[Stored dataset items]
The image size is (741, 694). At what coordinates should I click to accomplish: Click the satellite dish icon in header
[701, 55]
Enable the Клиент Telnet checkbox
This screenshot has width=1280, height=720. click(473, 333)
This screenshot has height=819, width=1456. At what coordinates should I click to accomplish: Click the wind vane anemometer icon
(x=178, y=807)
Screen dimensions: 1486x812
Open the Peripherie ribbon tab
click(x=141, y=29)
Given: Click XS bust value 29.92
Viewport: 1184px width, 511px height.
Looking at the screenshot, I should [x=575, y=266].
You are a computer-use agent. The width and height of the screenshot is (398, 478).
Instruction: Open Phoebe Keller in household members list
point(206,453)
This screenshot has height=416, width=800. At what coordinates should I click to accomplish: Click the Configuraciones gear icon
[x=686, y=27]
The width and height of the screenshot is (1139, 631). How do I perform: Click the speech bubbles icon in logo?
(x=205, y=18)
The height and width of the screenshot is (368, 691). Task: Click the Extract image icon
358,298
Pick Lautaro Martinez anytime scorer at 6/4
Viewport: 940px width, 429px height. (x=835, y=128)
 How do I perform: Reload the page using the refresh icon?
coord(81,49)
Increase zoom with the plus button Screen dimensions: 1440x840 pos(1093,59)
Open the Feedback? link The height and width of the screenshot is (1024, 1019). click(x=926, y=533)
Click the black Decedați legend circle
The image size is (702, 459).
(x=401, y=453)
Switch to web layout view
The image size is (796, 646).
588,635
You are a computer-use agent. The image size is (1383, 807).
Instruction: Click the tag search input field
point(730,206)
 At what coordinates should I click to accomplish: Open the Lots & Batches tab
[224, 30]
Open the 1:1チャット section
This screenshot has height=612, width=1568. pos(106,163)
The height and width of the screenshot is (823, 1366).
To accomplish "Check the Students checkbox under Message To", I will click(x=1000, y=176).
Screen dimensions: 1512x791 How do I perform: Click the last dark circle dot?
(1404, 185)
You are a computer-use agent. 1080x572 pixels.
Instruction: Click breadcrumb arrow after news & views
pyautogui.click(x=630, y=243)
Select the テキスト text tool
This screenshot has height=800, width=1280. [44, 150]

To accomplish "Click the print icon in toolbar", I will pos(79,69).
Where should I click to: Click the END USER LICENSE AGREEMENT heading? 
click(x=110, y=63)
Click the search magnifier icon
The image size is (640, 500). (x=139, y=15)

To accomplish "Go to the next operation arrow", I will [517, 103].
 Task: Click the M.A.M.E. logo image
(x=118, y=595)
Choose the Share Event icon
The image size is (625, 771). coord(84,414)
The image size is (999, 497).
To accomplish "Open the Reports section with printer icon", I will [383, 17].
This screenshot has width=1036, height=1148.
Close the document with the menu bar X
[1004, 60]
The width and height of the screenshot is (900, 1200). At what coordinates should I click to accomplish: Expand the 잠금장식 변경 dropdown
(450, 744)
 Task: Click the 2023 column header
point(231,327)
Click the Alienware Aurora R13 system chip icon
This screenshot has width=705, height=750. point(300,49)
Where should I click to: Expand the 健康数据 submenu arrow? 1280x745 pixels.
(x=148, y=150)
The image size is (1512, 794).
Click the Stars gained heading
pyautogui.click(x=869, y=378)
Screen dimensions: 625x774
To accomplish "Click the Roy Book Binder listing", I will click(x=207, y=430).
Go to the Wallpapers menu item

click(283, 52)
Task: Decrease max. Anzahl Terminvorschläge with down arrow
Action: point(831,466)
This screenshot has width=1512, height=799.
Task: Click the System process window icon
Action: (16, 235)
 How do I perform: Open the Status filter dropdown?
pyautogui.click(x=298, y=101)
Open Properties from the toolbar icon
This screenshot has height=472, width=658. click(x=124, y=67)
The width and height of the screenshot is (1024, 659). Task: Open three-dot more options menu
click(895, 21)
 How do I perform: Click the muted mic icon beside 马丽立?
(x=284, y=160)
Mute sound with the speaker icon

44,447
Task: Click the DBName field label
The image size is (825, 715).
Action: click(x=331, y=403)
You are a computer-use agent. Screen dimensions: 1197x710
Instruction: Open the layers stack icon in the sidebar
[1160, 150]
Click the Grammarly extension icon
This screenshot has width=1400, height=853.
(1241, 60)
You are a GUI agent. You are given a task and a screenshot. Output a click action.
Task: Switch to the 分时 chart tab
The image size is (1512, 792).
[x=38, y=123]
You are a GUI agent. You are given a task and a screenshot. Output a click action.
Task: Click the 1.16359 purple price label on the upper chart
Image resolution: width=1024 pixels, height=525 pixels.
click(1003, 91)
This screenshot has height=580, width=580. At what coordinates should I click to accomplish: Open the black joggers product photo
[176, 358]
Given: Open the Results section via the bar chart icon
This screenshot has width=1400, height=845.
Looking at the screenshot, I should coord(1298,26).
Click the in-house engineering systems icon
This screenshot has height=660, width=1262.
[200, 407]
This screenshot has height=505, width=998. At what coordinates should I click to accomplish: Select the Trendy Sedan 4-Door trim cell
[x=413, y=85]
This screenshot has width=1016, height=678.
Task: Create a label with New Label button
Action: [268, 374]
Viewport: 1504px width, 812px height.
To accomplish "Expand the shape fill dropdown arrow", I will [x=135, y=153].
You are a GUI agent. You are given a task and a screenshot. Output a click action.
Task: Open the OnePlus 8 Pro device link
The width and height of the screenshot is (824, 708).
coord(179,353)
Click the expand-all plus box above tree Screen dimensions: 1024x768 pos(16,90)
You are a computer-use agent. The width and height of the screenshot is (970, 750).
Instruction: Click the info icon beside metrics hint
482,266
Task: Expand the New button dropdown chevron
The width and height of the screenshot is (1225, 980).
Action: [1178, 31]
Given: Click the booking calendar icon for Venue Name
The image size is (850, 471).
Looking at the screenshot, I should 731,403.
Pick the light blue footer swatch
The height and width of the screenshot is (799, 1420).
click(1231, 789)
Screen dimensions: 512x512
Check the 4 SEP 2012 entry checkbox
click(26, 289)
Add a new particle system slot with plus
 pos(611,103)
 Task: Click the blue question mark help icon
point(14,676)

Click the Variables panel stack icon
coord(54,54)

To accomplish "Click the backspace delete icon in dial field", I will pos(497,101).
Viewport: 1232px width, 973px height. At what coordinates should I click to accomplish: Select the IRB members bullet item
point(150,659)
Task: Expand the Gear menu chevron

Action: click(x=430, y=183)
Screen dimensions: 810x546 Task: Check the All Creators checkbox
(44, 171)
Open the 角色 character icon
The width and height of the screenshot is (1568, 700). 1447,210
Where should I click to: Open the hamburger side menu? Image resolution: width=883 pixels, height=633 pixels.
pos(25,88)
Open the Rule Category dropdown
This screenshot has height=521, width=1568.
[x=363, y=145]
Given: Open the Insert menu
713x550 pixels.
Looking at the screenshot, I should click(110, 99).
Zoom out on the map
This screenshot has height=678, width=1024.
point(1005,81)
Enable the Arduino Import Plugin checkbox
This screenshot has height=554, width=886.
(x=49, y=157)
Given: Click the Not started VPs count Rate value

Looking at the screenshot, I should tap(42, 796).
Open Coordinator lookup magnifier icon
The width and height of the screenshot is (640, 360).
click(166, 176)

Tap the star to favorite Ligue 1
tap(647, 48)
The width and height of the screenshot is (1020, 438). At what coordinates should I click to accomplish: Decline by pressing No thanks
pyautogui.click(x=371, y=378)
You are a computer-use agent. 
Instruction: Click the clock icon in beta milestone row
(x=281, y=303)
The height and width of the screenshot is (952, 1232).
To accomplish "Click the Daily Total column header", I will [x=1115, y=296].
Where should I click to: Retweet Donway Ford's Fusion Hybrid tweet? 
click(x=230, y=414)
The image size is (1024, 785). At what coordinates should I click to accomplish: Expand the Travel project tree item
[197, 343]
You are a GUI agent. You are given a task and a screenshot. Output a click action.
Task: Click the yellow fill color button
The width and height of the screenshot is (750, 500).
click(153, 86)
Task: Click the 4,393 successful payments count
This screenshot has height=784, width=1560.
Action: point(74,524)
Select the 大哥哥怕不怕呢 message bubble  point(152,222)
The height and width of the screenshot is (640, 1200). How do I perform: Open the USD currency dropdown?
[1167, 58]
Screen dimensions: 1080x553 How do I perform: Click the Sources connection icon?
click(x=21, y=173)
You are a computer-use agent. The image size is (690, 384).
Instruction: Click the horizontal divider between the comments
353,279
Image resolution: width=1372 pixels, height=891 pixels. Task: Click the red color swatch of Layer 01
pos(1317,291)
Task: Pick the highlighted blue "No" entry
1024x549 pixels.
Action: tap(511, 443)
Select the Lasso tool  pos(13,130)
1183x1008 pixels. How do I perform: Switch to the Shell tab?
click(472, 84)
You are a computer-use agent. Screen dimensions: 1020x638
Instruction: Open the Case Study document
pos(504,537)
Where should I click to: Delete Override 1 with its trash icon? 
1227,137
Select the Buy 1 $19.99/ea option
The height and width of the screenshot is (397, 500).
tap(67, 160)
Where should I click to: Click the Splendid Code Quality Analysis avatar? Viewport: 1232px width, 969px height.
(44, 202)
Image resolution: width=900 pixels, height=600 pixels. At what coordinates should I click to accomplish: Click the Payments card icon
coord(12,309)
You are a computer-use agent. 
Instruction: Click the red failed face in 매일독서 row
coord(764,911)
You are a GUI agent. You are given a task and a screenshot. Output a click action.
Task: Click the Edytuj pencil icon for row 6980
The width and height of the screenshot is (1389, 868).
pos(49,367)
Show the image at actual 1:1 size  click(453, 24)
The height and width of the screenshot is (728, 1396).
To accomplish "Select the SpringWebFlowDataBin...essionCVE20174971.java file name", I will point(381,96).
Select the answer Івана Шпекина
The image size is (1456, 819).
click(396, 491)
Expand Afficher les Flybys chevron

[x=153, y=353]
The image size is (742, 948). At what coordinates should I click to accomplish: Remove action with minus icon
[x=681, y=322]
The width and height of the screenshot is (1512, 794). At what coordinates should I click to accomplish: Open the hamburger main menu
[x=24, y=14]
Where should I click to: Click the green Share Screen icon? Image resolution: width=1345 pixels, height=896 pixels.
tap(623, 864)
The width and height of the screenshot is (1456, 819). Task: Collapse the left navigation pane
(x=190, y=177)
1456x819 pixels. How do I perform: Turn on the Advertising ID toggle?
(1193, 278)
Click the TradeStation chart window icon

Required work = Recast the listing from the line with "Image resolution: width=1372" up to and including the line with "[x=153, y=353]" as a JSON list of strings, one string per line, skipping blank lines.

Solution to this exercise =
[
  "Image resolution: width=1372 pixels, height=891 pixels. Task: Click the red color swatch of Layer 01",
  "pos(1317,291)",
  "Task: Pick the highlighted blue \"No\" entry",
  "1024x549 pixels.",
  "Action: tap(511, 443)",
  "Select the Lasso tool  pos(13,130)",
  "1183x1008 pixels. How do I perform: Switch to the Shell tab?",
  "click(472, 84)",
  "You are a computer-use agent. Screen dimensions: 1020x638",
  "Instruction: Open the Case Study document",
  "pos(504,537)",
  "Where should I click to: Delete Override 1 with its trash icon? ",
  "1227,137",
  "Select the Buy 1 $19.99/ea option",
  "The height and width of the screenshot is (397, 500).",
  "tap(67, 160)",
  "Where should I click to: Click the Splendid Code Quality Analysis avatar? Viewport: 1232px width, 969px height.",
  "(44, 202)",
  "Image resolution: width=900 pixels, height=600 pixels. At what coordinates should I click to accomplish: Click the Payments card icon",
  "coord(12,309)",
  "You are a computer-use agent. ",
  "Instruction: Click the red failed face in 매일독서 row",
  "coord(764,911)",
  "You are a GUI agent. You are given a task and a screenshot. Output a click action.",
  "Task: Click the Edytuj pencil icon for row 6980",
  "The width and height of the screenshot is (1389, 868).",
  "pos(49,367)",
  "Show the image at actual 1:1 size  click(453, 24)",
  "The height and width of the screenshot is (728, 1396).",
  "To accomplish \"Select the SpringWebFlowDataBin...essionCVE20174971.java file name\", I will point(381,96).",
  "Select the answer Івана Шпекина",
  "The image size is (1456, 819).",
  "click(396, 491)",
  "Expand Afficher les Flybys chevron",
  "[x=153, y=353]"
]